Psalm 69 is associated with Jesus’ trial and crucifixion, especially when Jesus was offered “sour wine mixed with gall” in Matthew 27:34, see Psalm 69:21.  (Note that this was offered just before he was crucified–perhaps as a numbing agent; Jesus was then offered “sour wine” a little later, v. 49, shortly before he died.)

Finally, connected to all this I’ve been reflecting on Proverbs 14:10, “The heart knows its own bitterness [rosh], and no stranger shares its joy.”  This verse is nestled among praises and blessing for wise actions and curses for foolishness.  It may just mean, “You can’t really know or appreciate what others are feeling or going through.”  A wise person avoids saying, “I know just how you feel.”  For one–without meaning to be–it’s selfish.  It takes the focus off the person who is sad or happy and turns it back to you and your experiences.  It’s better to say, “Tell me more: what’s it like, what are you going through?” and then just listen without racing ahead trying to think of how you will respond or personally connect.  Ask them, “How or do you feel God is involved in this?”  You don’t have to agree or disagree right away.  Jesus, the Son and Image of God, felt abandoned by God …at least once.  Would you correct his feelings?

There is another side to this: a wise person realizes that other people can’t fully understand or appreciate what you are feeling or going through.  Sure, we know that other people can’t read our minds, but we often act like they ought to.  How many times have people unintentionally hurt our feelings or over-looked us.  “He/she/they should’ve known,” we say.  Maybe, maybe not.  With all the zillions of interactions, miscommunications, misinterpretations, etc. flying around in our lives, to expect others to always know precisely how their words and actions or lack of word and action will personally impact you and others is unreasonable.  It allows a kind of bile or bitter “gall” to build up in your life.

So why do we hold others (or ourselves) to these kind of standards?  For the drama?  I think some people actually draw a sense of worth or at least pre-occupation from the drama of being hurt or offended, along with the gossip, coldness or retaliation that often results.  By being angry at someone else, it gives you a sense of power over them.  Maybe there’s a bit of “projection.”  Some people may be avoiding–or experiencing–their own sense of guilt or worthlessness by seeing it, pointing it out and/or punishing the flaws of others.

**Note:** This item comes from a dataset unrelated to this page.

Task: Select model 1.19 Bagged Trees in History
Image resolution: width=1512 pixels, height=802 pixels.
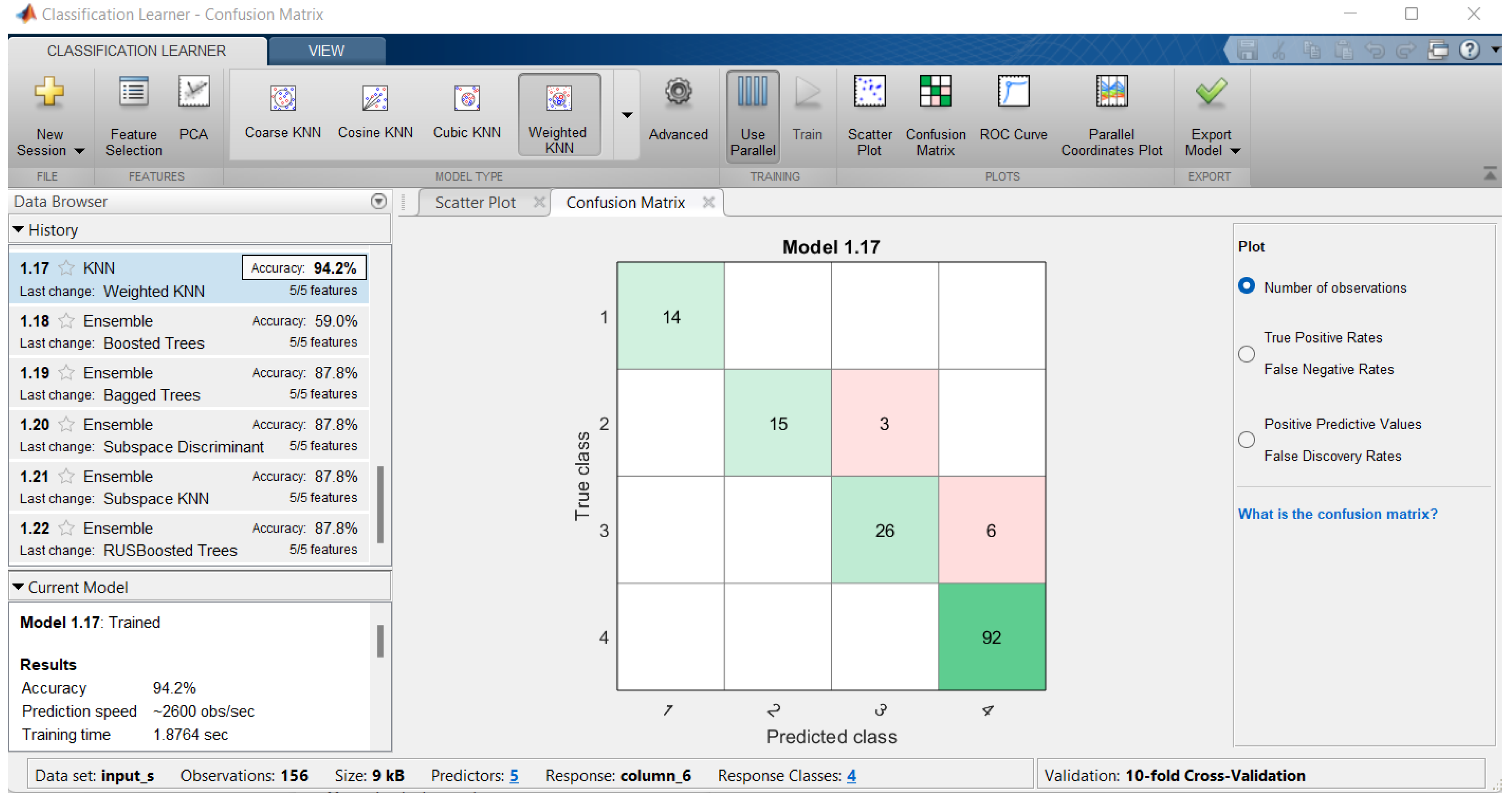Action: pyautogui.click(x=188, y=383)
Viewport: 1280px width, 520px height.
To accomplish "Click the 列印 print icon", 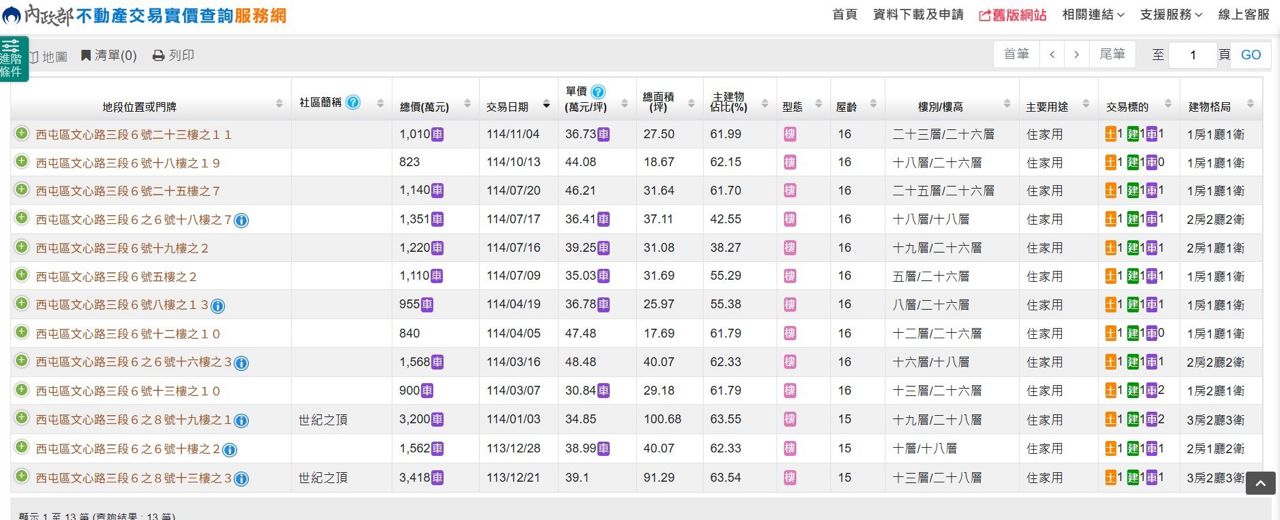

All this leads to many tendrils of thoughts, ideas and connections regarding our connections to others in the midst of institutions, cyberspace, and relationships in these shifting paradigms.  But instead, let me finish by just praying for the patience and forgiveness that it takes to allow people to be as flawed, absent-minded, and unaware as I often am.  I ask for God to perform a cholectystectomy on my bilious expectations and attitudes so that I can be more of a person of peace.